Fair credit to him. He is perhaps more animated here than we’ve ever previously seen him, swearing and ranting his way through Knight’s loquacious tirades; a mirror to John David Washington’s Malcolm from another recent and similarly disastrous lockdown film. Take that as you will. Hathaway joins him there, eventually, but it takes over an hour for Linda to shake off her white wine hangover and get a little zeal in her step.

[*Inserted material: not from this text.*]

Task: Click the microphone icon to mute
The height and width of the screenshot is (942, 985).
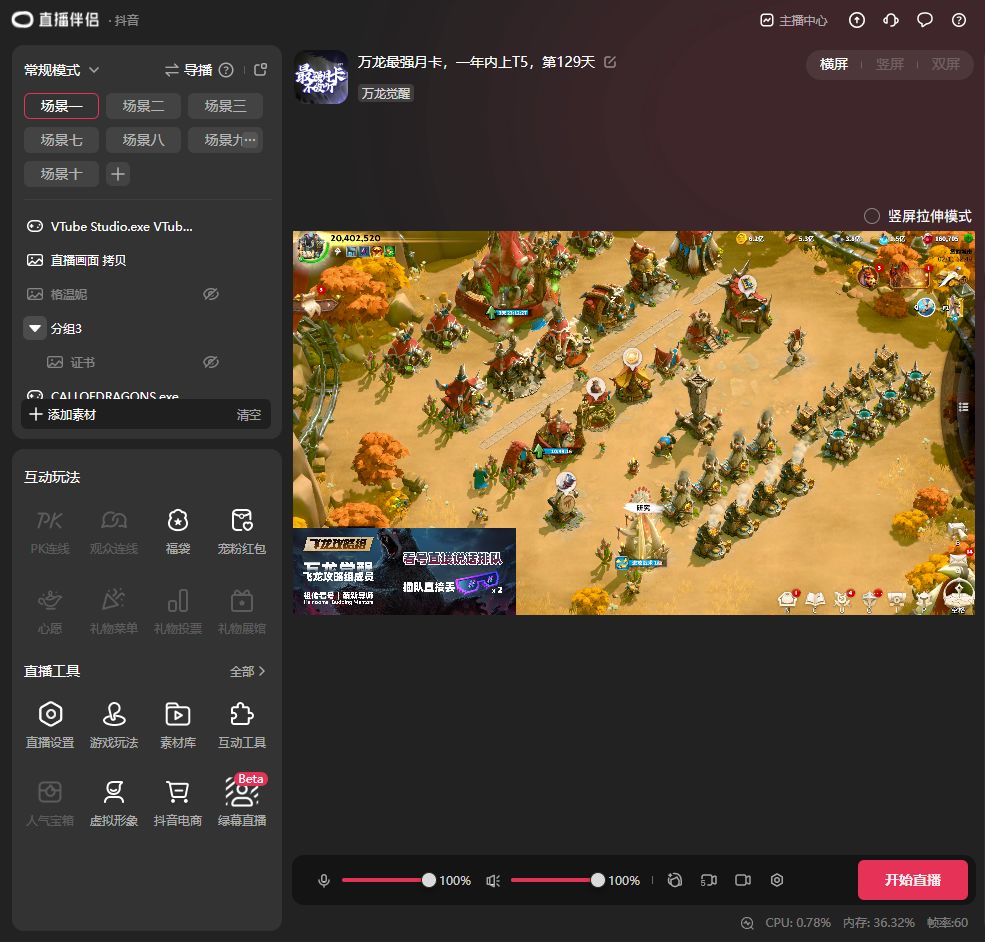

And it takes longer still for Locked Down to leave the confines of 61 Portland Street. There’s maybe 30 minutes’ worth of amusing material here total, but its stretched to the point that Liman seems like an actual sadist intent on slow-murdering us. Even when the couple are supposed to be hot-footing it around Harrods, Liman opts maddeningly for no sense of urgency. Knight’s attempt to pepper the piece with comedy amounts to tiresome snark, extended diatribes and a weirdly persistent bit about Edgar Allen Poe that comes off like he’s genuinely upset about something. By the time Linda is maniacally banging pots and pans together in gratitude for the NHS, you’ll be seriously considering cancelling any and all subscriptions, just in case another proffers more COVID-themed ‘content’ toward us.

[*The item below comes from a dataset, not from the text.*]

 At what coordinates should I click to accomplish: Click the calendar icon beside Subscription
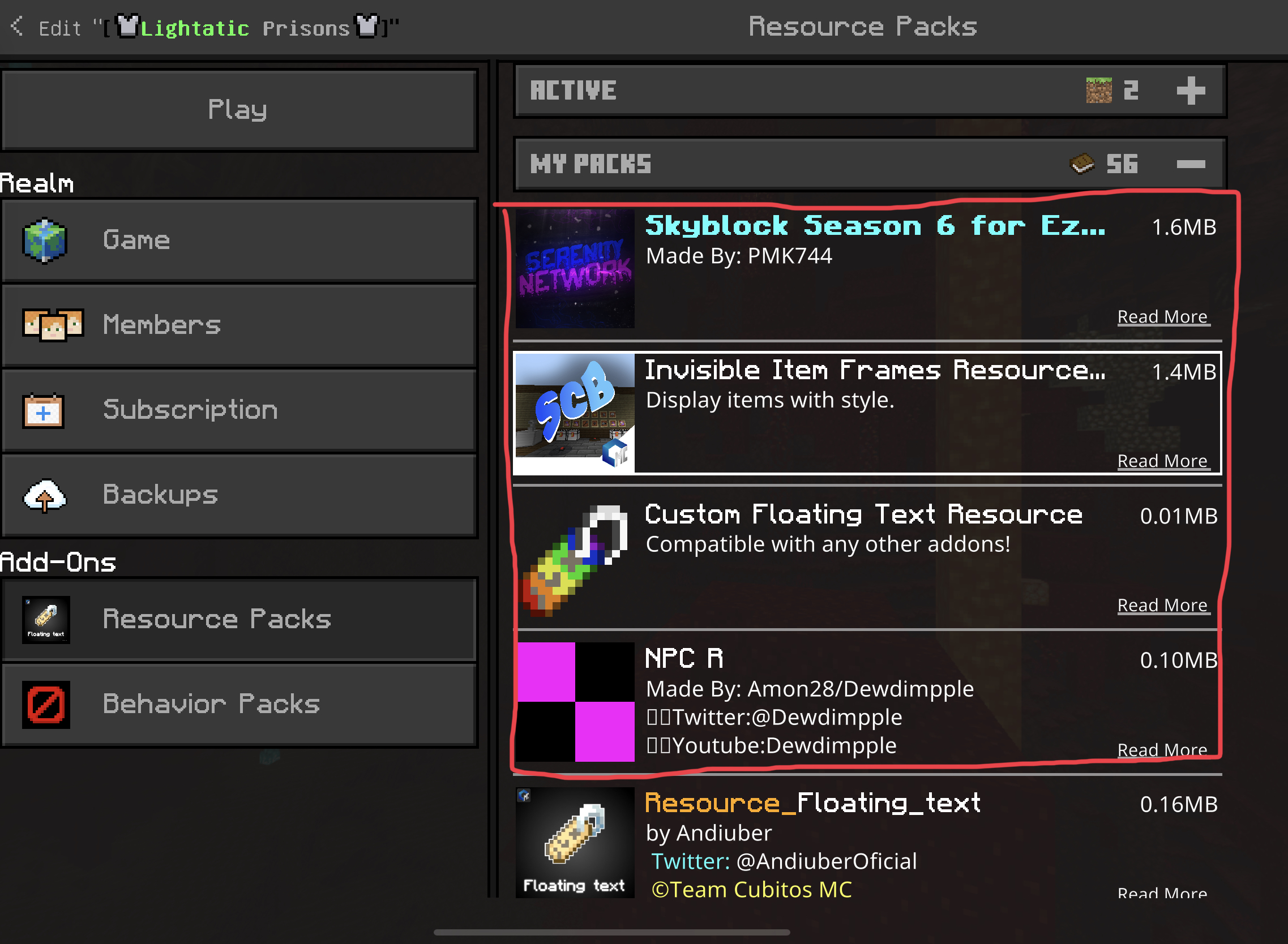coord(44,410)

This scene encapsulates some of the awfulness at the empty heart of Locked Down. It mocks token gestures that are more self-congratulatory than they are materially helpful, but then the film itself is dedicated to the NHS, because of course it is. The stench of disingenuousness is a little strong.

Locked Down seems like an easy target, trapped as we remain, looking for reasons to vent our discontent. Except it is genuinely tiresome. It wallows bitterly in the exhaustion of confinement, succeeding only in making you wish all this weren’t happening even more than you already are. Somehow, Linda and Paxton’s begrudged time together manages to feel even longer than any of the real lockdowns we’ve been collectively enduring. They’re here to warp hours and worsen days.

“The lockdown will eventually end…” Paxton winsomely ponders at one point. “After lockdown…” Linda muses at another. These phrases have come to sound like cursed prefixes of late. So-called normality feels like the football Marcie keeps tugging away from Charlie Brown at the last minute. But nothing’s quite as cursed as Liman’s interminable career low, which feigns gallows humour but feels as though it barely masks a deep-seated and directionless resentment of middle-class inconveniences.